To do. One line at a time, check the entries below for the word "green", and copy each line that has it.

Records for the task.
#####
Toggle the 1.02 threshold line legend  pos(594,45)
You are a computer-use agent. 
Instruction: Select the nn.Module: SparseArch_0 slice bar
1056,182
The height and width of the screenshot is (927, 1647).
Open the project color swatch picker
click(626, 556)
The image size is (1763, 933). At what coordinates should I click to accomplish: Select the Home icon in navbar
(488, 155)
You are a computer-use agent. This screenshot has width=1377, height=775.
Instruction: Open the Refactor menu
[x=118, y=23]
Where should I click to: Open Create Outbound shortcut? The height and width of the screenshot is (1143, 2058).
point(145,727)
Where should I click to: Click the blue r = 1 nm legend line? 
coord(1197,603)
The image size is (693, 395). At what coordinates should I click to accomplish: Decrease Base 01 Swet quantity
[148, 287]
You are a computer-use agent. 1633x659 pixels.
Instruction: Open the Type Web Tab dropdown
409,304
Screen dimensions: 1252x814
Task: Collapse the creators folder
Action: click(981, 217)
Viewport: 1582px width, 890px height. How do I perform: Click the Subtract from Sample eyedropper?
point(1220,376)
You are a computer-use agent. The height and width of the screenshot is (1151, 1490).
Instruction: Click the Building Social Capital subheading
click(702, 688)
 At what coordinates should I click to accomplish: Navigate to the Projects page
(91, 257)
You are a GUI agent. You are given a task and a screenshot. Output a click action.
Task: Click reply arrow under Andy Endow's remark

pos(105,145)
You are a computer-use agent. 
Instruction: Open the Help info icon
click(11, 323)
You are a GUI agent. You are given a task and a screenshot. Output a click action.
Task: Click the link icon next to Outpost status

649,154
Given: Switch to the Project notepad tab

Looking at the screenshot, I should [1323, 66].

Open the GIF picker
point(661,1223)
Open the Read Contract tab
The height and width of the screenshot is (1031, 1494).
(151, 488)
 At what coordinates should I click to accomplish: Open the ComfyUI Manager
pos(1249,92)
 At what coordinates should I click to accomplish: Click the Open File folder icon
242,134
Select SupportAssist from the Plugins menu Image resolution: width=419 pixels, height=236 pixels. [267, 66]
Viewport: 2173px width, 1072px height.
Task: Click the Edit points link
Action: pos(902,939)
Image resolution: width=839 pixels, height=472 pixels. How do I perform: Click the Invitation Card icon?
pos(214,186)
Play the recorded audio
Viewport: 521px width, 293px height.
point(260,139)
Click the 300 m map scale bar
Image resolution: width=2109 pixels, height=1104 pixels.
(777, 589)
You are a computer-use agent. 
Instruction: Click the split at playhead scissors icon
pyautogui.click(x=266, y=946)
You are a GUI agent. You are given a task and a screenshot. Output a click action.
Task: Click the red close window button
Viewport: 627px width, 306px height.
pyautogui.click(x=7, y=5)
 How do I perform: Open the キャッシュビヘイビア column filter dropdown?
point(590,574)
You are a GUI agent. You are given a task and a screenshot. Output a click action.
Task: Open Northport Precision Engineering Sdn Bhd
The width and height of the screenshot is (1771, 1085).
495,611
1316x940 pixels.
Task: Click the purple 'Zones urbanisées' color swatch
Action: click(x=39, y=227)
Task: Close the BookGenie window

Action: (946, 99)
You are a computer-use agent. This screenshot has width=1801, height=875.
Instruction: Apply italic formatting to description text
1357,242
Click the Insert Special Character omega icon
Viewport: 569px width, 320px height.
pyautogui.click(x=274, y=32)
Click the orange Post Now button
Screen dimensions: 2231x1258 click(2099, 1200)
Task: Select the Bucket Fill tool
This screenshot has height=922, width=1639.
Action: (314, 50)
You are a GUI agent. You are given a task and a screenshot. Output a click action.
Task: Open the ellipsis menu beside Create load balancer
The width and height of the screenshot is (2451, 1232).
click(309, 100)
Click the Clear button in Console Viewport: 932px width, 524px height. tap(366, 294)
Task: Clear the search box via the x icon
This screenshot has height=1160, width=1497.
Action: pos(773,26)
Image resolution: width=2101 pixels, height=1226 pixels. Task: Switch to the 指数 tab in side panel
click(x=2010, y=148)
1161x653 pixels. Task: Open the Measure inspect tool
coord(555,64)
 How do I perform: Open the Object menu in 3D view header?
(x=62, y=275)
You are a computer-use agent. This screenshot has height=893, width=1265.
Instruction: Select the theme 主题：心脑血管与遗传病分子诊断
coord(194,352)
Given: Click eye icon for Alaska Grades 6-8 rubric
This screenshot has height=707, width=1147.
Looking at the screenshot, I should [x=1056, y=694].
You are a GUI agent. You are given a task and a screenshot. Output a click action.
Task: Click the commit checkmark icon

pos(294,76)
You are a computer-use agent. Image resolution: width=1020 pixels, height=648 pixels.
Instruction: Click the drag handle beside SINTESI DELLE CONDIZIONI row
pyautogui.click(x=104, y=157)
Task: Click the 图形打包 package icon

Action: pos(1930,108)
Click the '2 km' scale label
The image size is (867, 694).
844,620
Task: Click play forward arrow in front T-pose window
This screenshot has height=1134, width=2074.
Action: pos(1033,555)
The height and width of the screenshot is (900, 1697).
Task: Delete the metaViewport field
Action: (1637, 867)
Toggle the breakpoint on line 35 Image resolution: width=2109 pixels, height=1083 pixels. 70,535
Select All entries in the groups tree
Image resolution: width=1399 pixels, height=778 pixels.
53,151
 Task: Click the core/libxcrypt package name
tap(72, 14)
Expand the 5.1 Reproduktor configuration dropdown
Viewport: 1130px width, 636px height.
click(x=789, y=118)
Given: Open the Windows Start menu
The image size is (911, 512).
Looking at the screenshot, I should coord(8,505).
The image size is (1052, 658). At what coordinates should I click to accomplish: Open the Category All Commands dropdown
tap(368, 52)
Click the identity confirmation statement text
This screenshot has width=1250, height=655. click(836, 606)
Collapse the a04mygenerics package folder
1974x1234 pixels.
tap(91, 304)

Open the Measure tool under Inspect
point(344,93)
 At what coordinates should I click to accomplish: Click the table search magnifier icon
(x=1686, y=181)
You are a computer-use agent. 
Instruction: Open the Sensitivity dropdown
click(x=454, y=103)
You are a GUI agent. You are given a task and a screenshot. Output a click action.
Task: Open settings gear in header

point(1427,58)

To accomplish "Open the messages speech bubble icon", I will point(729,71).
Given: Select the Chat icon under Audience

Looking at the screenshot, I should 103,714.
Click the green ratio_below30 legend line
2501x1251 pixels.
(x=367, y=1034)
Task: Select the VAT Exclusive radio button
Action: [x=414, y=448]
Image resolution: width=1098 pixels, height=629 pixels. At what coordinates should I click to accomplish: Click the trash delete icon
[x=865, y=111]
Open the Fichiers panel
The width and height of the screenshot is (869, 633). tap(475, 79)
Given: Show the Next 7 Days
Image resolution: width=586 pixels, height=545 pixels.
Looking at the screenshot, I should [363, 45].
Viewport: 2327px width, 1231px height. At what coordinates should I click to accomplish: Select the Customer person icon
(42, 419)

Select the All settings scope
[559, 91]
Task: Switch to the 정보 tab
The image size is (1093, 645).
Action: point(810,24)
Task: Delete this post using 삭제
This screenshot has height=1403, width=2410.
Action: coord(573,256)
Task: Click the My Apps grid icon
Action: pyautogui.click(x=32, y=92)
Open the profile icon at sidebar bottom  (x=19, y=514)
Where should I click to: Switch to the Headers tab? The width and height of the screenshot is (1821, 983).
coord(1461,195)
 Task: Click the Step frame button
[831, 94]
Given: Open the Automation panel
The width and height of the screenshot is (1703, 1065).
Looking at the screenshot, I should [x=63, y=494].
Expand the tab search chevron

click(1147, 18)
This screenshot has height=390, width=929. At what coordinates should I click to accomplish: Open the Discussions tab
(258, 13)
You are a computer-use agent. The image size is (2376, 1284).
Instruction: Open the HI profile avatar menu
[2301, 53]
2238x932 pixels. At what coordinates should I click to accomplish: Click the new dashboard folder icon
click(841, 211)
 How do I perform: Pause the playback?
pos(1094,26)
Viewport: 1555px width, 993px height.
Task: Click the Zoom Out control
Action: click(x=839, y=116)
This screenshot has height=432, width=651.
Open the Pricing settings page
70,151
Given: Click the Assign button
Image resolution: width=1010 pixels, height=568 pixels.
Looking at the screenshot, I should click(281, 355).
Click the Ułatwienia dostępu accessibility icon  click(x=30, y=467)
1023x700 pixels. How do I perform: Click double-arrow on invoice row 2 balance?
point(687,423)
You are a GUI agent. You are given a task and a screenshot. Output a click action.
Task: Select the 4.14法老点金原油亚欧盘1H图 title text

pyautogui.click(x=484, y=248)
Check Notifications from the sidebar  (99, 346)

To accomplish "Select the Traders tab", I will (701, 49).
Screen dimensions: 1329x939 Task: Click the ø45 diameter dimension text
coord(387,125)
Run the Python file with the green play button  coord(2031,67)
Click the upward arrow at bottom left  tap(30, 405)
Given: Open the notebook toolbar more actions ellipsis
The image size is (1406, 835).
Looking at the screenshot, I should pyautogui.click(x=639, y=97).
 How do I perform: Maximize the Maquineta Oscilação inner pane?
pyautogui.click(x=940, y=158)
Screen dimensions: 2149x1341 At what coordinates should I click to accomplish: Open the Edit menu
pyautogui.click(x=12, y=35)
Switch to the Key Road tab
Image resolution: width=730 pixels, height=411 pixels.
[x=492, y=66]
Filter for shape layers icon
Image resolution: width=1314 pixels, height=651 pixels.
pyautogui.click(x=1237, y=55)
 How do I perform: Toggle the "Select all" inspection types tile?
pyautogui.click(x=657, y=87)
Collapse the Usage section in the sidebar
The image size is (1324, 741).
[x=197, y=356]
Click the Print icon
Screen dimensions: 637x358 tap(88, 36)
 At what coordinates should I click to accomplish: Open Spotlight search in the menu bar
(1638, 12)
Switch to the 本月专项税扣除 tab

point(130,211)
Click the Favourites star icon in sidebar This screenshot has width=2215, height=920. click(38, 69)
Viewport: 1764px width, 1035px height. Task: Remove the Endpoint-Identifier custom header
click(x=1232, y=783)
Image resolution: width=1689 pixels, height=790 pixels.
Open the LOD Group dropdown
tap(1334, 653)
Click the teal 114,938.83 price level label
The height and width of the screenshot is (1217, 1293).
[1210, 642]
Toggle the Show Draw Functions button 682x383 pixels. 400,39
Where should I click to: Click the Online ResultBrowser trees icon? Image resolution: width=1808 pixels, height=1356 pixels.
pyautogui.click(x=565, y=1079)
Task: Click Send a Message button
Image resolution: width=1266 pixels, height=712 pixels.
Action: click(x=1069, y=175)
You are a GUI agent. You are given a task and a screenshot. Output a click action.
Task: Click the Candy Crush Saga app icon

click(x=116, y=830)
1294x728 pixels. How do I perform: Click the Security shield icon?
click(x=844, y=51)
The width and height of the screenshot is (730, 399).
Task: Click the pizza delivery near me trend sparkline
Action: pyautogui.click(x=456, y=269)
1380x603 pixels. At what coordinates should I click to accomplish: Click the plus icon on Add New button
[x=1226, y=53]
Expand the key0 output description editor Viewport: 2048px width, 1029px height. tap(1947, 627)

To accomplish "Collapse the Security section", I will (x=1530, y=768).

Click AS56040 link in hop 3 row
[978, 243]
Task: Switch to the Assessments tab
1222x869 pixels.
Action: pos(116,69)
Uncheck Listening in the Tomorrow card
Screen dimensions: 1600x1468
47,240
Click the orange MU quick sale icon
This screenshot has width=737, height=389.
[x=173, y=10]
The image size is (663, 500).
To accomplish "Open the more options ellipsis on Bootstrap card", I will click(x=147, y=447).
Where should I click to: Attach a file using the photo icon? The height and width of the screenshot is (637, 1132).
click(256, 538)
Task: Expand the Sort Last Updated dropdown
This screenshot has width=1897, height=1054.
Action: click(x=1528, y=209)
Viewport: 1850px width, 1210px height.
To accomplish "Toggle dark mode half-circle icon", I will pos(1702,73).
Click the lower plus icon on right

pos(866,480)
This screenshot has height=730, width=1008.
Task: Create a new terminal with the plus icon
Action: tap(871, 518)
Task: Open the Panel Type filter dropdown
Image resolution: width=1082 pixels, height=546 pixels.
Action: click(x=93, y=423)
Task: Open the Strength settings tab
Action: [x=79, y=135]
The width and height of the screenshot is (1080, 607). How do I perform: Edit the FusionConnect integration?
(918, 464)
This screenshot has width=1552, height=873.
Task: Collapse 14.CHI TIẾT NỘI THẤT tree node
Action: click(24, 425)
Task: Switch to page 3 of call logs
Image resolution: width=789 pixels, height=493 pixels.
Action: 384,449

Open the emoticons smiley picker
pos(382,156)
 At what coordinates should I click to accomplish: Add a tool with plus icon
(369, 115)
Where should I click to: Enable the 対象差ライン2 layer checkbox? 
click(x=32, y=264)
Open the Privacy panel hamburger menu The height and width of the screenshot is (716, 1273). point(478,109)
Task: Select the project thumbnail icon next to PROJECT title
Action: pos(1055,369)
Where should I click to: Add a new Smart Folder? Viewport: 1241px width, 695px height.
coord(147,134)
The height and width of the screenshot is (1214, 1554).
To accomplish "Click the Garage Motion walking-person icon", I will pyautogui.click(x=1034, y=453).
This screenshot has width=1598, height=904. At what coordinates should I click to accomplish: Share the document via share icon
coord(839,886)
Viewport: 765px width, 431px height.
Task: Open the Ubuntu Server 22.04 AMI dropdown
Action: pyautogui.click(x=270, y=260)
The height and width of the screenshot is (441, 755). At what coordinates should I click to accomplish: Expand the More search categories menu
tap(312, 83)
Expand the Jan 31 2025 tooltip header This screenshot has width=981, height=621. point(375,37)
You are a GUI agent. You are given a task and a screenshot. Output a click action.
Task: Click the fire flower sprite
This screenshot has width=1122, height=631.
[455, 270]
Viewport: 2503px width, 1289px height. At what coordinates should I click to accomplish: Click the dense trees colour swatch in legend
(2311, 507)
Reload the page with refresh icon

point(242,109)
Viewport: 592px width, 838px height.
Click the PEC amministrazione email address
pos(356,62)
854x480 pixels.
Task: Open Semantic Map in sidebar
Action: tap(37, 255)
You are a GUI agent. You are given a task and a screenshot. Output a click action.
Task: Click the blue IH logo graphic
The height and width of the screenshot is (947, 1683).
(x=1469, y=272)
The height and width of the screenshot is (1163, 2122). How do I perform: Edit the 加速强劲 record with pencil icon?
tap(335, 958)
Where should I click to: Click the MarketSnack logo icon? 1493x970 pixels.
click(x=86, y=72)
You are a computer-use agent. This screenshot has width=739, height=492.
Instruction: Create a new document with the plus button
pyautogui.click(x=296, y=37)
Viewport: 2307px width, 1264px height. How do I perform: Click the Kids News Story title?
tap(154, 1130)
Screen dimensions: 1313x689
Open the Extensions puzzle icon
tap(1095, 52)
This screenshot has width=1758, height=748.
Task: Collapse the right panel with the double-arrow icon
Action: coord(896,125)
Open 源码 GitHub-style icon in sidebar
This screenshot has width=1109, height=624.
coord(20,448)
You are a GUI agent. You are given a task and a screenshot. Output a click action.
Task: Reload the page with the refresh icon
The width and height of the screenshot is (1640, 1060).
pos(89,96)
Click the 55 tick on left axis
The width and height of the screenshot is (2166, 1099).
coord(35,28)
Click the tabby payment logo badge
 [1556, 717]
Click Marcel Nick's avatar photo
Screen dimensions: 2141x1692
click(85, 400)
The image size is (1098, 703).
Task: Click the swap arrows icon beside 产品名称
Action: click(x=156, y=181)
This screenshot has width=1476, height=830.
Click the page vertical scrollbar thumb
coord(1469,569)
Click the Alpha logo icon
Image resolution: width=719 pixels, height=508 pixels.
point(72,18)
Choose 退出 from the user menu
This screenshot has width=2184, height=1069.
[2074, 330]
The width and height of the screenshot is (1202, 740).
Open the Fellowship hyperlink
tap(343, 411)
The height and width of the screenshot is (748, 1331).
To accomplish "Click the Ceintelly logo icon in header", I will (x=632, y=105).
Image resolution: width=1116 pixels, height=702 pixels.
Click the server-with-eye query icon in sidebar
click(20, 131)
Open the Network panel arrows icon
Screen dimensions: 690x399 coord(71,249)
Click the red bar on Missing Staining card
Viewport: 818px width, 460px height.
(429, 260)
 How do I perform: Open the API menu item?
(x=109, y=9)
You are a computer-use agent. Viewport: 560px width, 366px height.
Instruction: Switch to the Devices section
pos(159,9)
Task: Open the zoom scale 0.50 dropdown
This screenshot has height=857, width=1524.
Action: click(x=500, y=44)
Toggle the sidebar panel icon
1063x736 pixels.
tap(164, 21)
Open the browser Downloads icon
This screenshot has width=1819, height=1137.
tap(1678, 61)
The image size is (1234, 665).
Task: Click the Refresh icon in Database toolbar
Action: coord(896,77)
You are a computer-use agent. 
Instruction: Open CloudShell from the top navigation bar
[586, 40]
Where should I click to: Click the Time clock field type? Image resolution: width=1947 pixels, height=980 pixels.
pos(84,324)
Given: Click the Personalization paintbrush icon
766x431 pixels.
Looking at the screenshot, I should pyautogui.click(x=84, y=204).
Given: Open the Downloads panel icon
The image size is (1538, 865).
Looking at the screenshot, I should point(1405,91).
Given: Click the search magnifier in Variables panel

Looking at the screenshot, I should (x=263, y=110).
#####
Output of the task.
Click the green ratio_below30 legend line
Run the Python file with the green play button  coord(2031,67)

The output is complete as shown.